Campus researchers hope to provide foundation for better bacteria-resistant technology
Summary:
Researches from UC Berkley grouped together to find out how Staphylococcus cells attach themselves to different metal objects. In order to do this, they set up metal nano-structures and came up with methods to observe how these bacteria cells attached to the different metal nano-structures. They found that tubular metallic structures are where the bacteria have the highest survival rate but on smooth flat surfaces, they found that these bacteria have the lowest survival rate. Staph bacteria are one of the most common sources of contamination in patients despite all of the strict sterilization regulations in hospital. They have found that around 1.2 million people contract Staph bacteria in hospitals each year. Staph bacteria is still a prevalent threat due to the fact it attaches to so many surfaces in the hospital and can cause many contagious infections. Even though recent research suggests that bacterial bonds are sensitive to different types of nano-structures, the specific method of adhesion is still a mystery to researchers. If researchers and scientists can find out how bacteria bind at molecular levels, they can also find out how they attach to these surfaces. The best part of the research is that it is developing a resistance to bacteria without using antibiotics which means that they don't have to worry about bacteria becoming resistant to any antibiotics.
Relevance:
This relates to our Microbes unit, specifically bacteria and antibiotics. We learned that Bacteria can be inhibited by household substances but this is another way to inhibit bacteria without the risk of overusing antibiotics. This is also an example of how we can inhibit or develop resistance to certain bacteria. We learned how bacteria can become resistant to antibiotics in our Evolution unit and by using this type of bacterial resistance, we can create a resistance in which we won't have to worry about overuse since bacteria won't have any antibiotics to adapt to.
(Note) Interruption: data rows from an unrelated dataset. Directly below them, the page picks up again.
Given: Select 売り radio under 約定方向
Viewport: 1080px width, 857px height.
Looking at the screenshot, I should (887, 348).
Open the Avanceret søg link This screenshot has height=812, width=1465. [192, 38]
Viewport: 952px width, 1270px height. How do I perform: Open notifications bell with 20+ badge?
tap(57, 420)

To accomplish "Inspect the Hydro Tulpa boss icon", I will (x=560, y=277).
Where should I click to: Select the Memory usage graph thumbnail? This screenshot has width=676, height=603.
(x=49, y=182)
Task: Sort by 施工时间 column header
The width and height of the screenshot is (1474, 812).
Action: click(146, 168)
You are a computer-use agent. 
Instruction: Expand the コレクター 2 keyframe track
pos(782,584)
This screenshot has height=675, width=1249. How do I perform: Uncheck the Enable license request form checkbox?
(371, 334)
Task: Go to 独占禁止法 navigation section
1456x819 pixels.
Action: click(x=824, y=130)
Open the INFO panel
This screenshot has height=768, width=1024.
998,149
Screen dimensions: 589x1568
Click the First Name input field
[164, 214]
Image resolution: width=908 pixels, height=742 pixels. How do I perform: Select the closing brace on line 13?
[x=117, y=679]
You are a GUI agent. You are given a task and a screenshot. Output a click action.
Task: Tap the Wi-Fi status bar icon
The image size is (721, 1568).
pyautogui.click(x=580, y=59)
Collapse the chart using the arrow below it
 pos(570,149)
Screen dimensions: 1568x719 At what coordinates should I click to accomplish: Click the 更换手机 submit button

How does the smooth surfaces kill the bacteria? Do the nano-structures even kill the bacteria directly, or are the bacteria just not able to 'bind' to the surface and end up elsewhere? This seemed relevant because there has been a study conducted of how a cicada's wings are spiky, not smooth, on the microscopic level, thus 'tearing' bacteria membranes and keeping the wings anti-bacterial. http://www.nature.com/news/insect-wings-shred-bacteria-to-pieces-1.12533
ReplyDeleteBy understanding how the bacteria binds to the surfaces then doctors can stop them from sticking to instruments in the hospital which is basically like saying the doctors can more effectively clean their stuff
DeleteWhat other surfaces are antibiotic resistant? What other surfaces harbor lots of bacteria? Why?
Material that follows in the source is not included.